ACTION ITEM
Exact copy, no pictures: output each line below as it stands.

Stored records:
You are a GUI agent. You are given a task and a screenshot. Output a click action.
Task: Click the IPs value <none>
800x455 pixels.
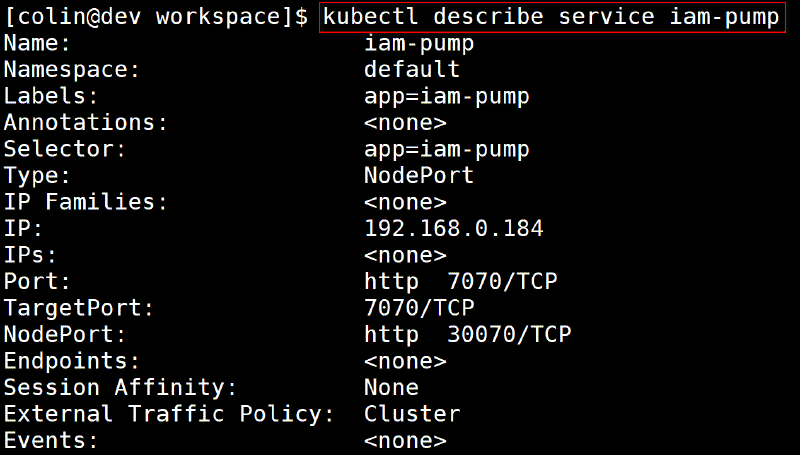coord(404,255)
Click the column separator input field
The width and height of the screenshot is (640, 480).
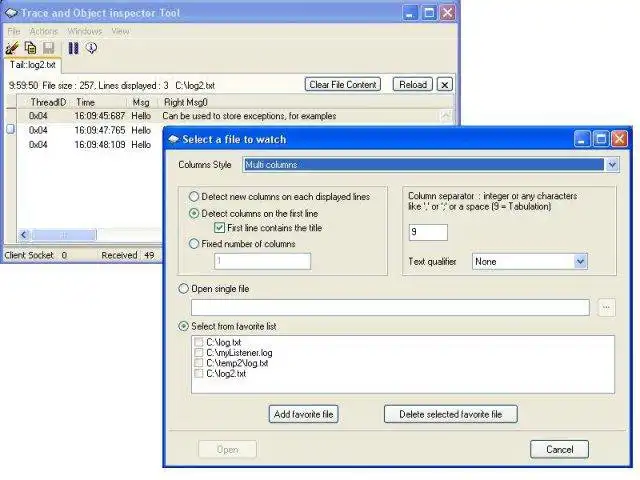[x=428, y=232]
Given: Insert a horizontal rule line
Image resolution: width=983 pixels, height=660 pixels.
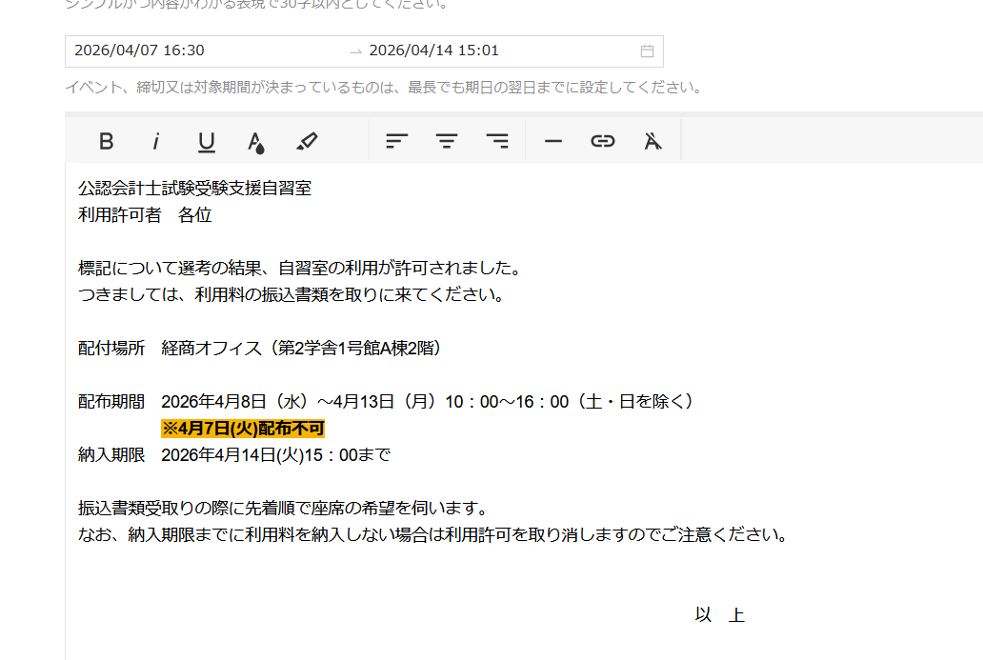Looking at the screenshot, I should tap(553, 141).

RESULT
You are a GUI agent. You are given a task and a screenshot. Output a click action.
Task: Click the IPs value <none>
800x455 pixels.
coord(404,255)
Click the column separator input field
The width and height of the screenshot is (640, 480).
[x=428, y=232]
Given: Insert a horizontal rule line
Image resolution: width=983 pixels, height=660 pixels.
Looking at the screenshot, I should tap(553, 141).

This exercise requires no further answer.